What is wildlife tracking and monitoring?
Africa has over 400 known species of endangered animals and the tracking and monitoring of these endangered species is a critical step in their conservation. Unfortunately, many African game reserves do not have the capacity to run effective wildlife conservation projects and require volunteers to ensure this vital component of conservation is carried-out. Wildlife Africa Conservation Team (Wildlife ACT) assists such game reserves based in Zululand, South Africa by providing free tracking and monitoring services.
Wildlife ACT is unique in that we actively advance conservation by initiating, implementing and managing monitoring projects on reserves which do not have existing monitoring programmes in place; or by taking over existing monitoring projects on reserves that can no longer fund or manage them.
Wildlife monitoring is essential for keeping track of animal movement patterns, habitat utilisation, population demographics, snaring and poaching incidents and breakouts. This valuable information, which Wildlife ACT and our volunteers gather, has numerous management applications, including the planning of successful introduction and removal strategies of priority wildlife species.
Why volunteers are needed for tracking and monitoring?
As a conservation volunteer, you and no more than 3 other people will act as the Wildlife ACT monitor’s direct assistant and aid him or her with the day to day activities of the project. This will give you the opportunity to: learn not only about these focal endangered species but also about many other aspects of the African Bushveld; and gain exclusive hands-on experience.
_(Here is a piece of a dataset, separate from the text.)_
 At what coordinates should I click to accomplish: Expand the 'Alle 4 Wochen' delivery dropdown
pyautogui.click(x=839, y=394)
Daily activities will incorporate the tracking and monitoring of endangered wildlife & animals which include the African Wild Dog, cheetah, Black Rhino and vulture while monitoring of elephant, buffalo, lion, hyena, leopard and White Rhino will also take place on a more ad hoc basis.
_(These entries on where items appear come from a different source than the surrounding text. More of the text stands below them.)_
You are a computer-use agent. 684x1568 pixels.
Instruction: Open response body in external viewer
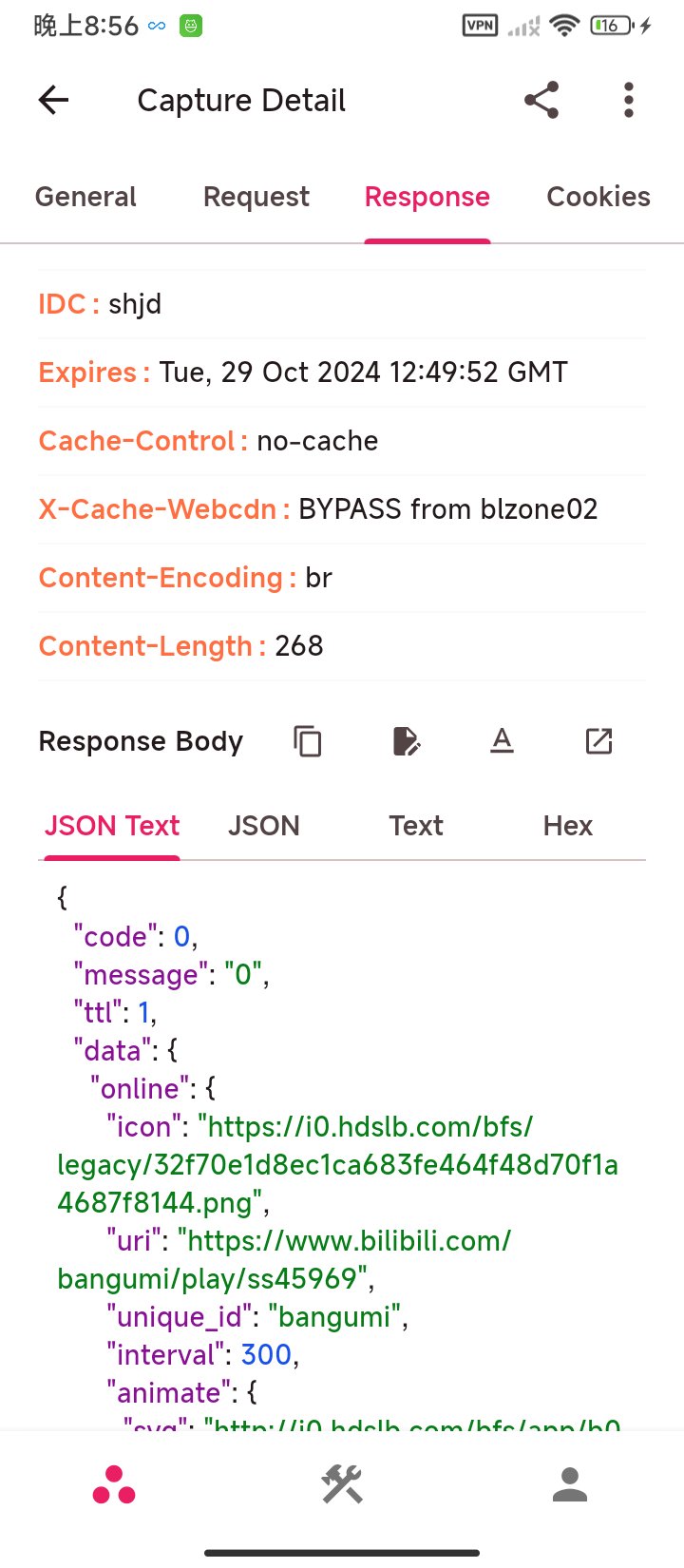pyautogui.click(x=598, y=741)
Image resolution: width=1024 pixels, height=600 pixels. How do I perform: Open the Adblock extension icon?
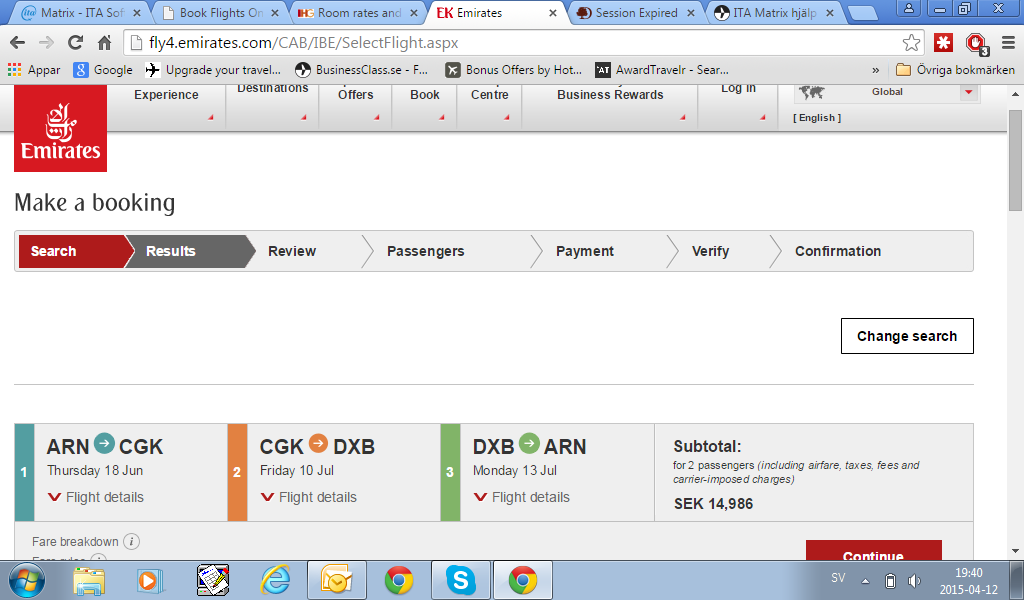pos(975,43)

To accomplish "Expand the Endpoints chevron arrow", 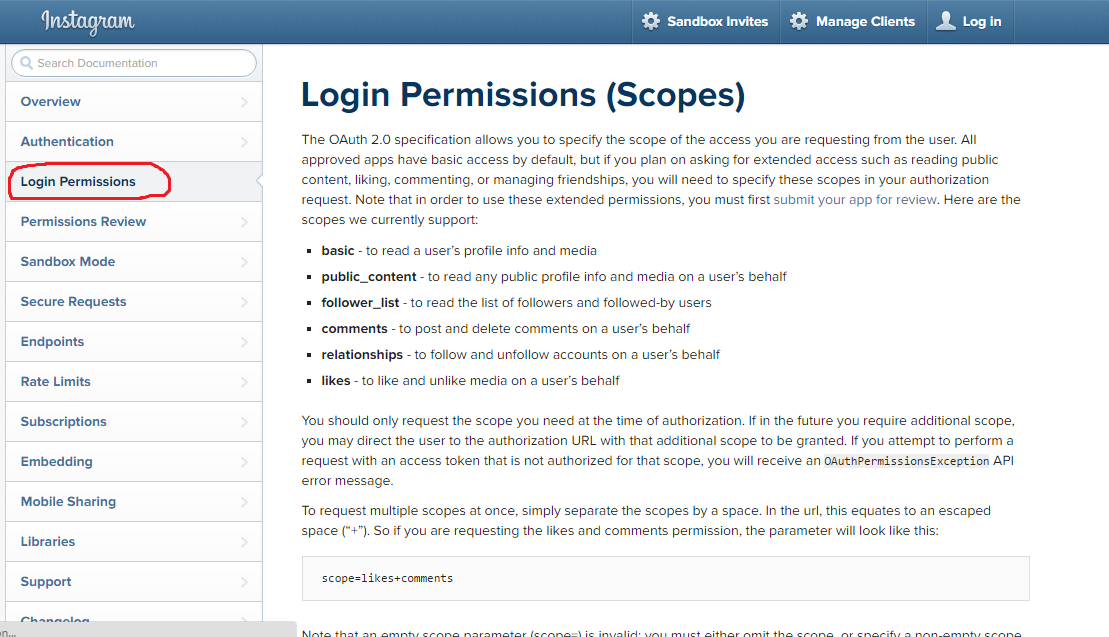I will coord(244,342).
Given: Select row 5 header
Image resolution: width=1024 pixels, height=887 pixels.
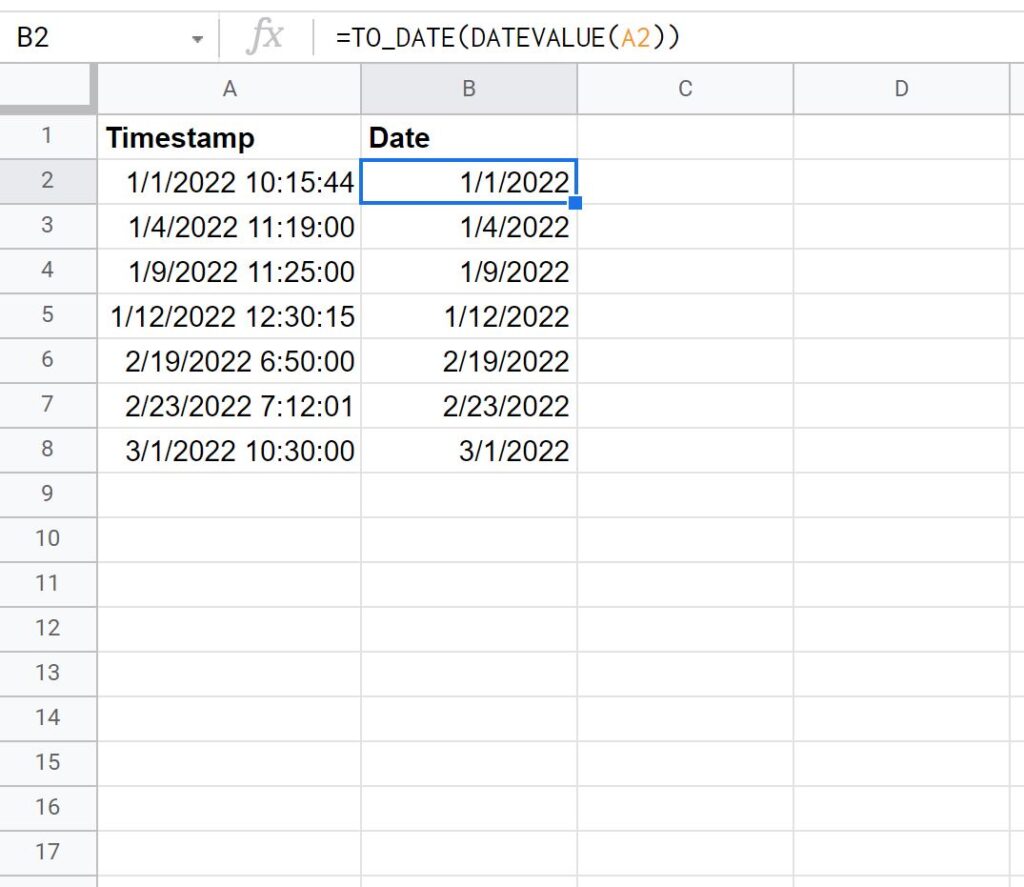Looking at the screenshot, I should pyautogui.click(x=47, y=316).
These tracking and monitoring activities begin with the locating of the animal which is achieved either by means of radio telemetry, spoor tracking or simply opportunistically. Then various important data is recorded, such as the GPS location, group composition, associations and behaviour. The next step is to photograph the animal as these photographic recordings are used in the development of an accurate identikit for identifying specific individuals. These activities are most often conducted from a 4×4 vehicle, driven by the Wildlife ACT monitor and take place during early mornings and late evenings, with a midday break taken in between monitoring sessions. This ‘break’ is usually filled-up carrying out your camp maintenance, cleaning and cooking responsibilities. Find out more about how to become a endangered species volunteer.
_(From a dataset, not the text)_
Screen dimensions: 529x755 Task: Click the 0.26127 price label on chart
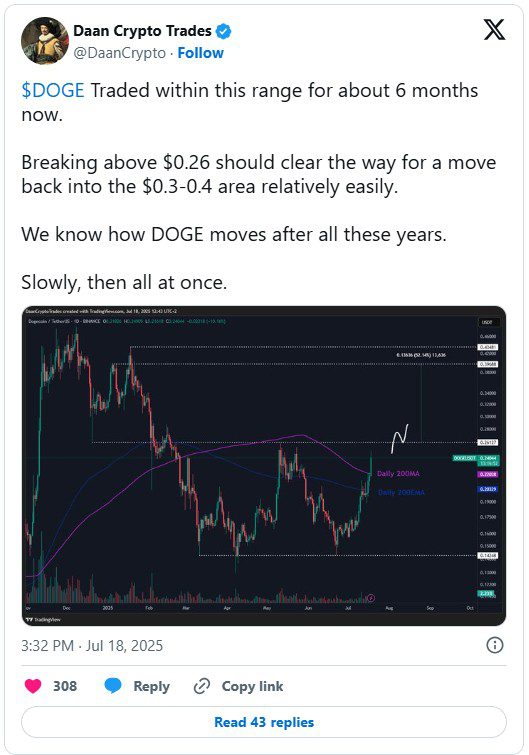coord(488,442)
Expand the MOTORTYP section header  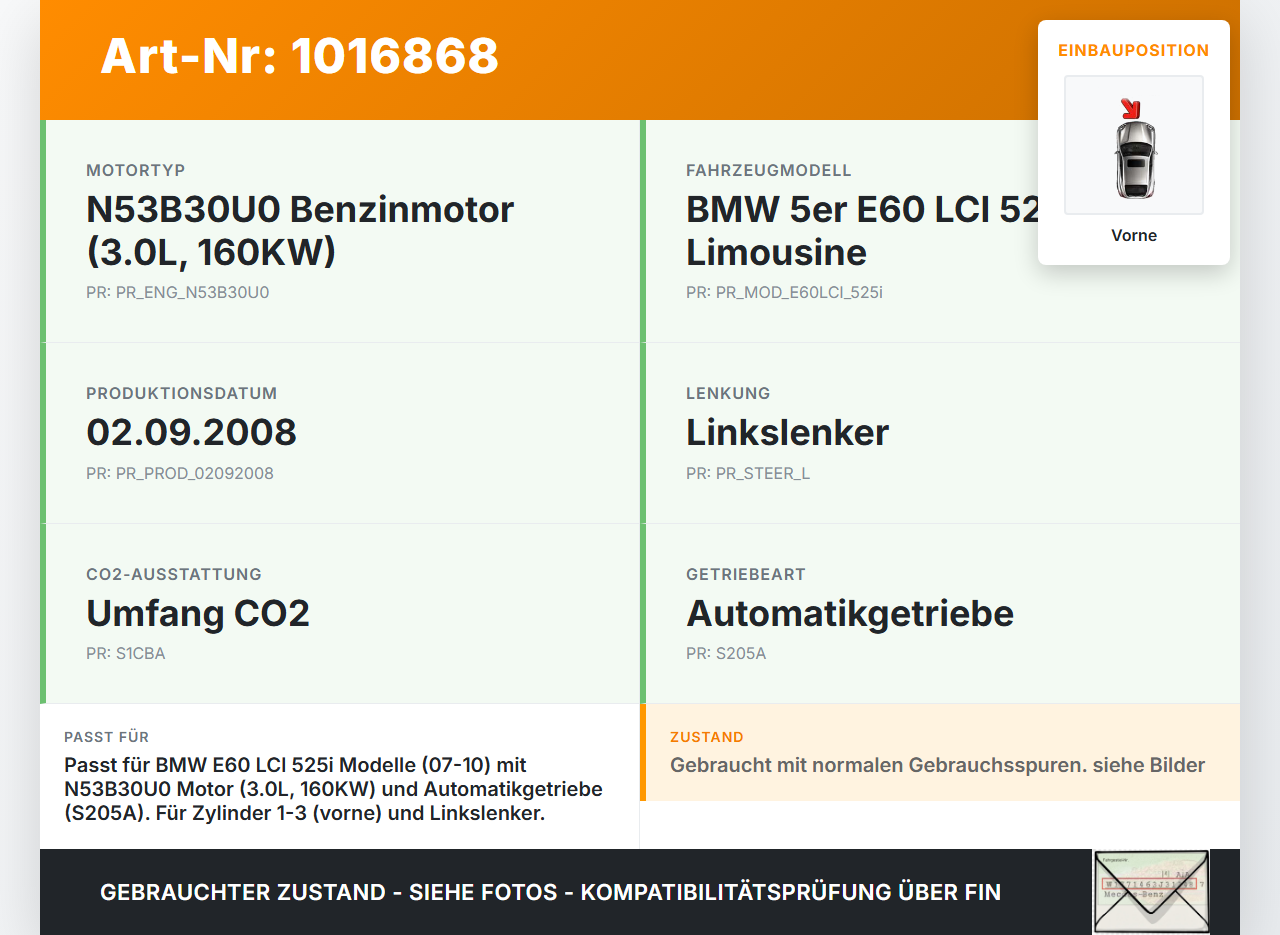coord(135,170)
Depending on how long you stay with us and what time of the year it is, you might also get the opportunity to experience:
- Trapping and radio collaring of animals;
- Relocation and re-introduction of game;
- Identity tagging of animals;
- Night excursions to monitor nocturnal animals such as the hyena;
- Vulture counts and nest surveys;
- Bird ringing; or
- Alien plant control
It is however important to note that we work in a very dynamic environment, where we help out with various reserve management activities. Our movements and activities are regulated by the animals we work with and weather conditions, which of course we do not have control over!
To effectively conserve endangered species, we also need to understand how endangered species are impacted by priority species with high ecological impacts. These priority species include elephant, hyena, lion, leopard, white rhino and buffalo. On some of the reserves we work on, these animals are actively monitored, meaning we track them on a regular basis via our telemetry equipment, or by traditional tracking technique. We also use camera traps on some reserves. Those not tracked on a daily bases are monitored incidentally, meaning we record them only if we chance upon them.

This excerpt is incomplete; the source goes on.